Sometimes no one will listen… until it is too late. (Photo by martinak15, Flickr)

When a young woman cries rape during her first week of college, no one listens to her… until she disappears. Who took her? Is she still alive? And why do all clues lead back to her university’s most prestigious fraternity? Allison Leotta shows us where all the bones are buried in her latest legal thriller, The Last Good Girl.

In the fifth installment of the Anna Curtis series, the prosecutor finds herself searching for Emily Shapiro, the missing daughter of Tower University’s president. The number one suspect is the privileged son of Michigan’s lieutenant governor, Richard Highsmith. He is also pledge master at Beta Psi, an elite, secretive fraternity known on campus as the “rape factory.”

Allison Leotta's THE LAST GOOD GIRL

Touchstone

Curtis and her FBI partner, Agent Samantha Randazzo, search for clues that might lead to Emily’s whereabouts and discovering what truly happened the night she vanished. But every step they take forward in the case, they are pushed three steps back as Highsmith’s family, legal team, and influential supporters move to block their every move.
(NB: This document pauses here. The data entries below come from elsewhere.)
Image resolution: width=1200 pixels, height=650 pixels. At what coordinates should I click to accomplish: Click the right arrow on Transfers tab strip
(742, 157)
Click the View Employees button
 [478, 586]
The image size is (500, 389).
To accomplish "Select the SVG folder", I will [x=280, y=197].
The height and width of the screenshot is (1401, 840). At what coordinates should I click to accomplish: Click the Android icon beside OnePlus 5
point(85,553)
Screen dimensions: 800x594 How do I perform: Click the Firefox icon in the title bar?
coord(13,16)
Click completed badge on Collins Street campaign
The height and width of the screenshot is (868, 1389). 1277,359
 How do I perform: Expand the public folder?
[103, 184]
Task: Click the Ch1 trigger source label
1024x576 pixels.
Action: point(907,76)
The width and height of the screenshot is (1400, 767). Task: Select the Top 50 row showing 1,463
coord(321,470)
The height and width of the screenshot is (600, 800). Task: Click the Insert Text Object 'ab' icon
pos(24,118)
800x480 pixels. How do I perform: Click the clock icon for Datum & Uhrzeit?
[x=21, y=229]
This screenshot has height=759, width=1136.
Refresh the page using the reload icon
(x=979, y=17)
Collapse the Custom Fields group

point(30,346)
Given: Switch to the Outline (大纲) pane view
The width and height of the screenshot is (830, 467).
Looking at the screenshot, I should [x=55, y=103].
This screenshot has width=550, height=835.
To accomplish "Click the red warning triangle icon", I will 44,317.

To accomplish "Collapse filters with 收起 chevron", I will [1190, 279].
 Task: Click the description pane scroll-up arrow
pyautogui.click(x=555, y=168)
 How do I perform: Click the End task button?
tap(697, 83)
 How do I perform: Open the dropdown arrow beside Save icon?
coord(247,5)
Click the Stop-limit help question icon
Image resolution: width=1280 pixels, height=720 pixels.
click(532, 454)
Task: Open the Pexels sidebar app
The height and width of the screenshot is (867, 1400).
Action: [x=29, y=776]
This is the first book I’ve read by Allison Leotta, who has been called “one of the very best crime writers today” (Linda Fairstein) and “a female John Grisham” (The Providence Journal). Yet after devouring this taut, pulled-from-the-headlines thriller, I must say that it transcends much of Grisham‘s work to the degree that perhaps it is he who should be called “the male Allison Leotta.”

With The Last Good Girl, Leotta has married the very best elements of Law and Order: Special Victims Unit with Dominick Dunne’s A Season in Purgatory, as she uses this story to focus on tough issues like what effects rape actually has on college girls, society’s desire to look the other way, the validity of the Greek system on campuses today, and the seeming immunity of the world’s wealthy and powerful.

In addition to crafting an unforgettable plot, the author’s deftly draws characters readers can relate to, such as Curtis’ new beau, Cooper, a lovable veteran with a prosthetic leg and a bad case of PTSD, and his younger brother, Wyatt, a pledge at Beta Psi. Leotta juxtaposes both siblings in a way that makes us examine what it really means to be a good man and the hefty price they must pay to make the world a better place.

Another character in the book is the city of Detroit itself. Leotta lures us from a beautiful university campus, down the abandoned streets of a city that is working hard toward its own renaissance. Whether Curtis is looking for a body in a rotting train station or seeking solace at Cooper’s urban farm, Leotta uses the landscape itself to build suspense and propel the masterful pacing of this marvelous novel forward.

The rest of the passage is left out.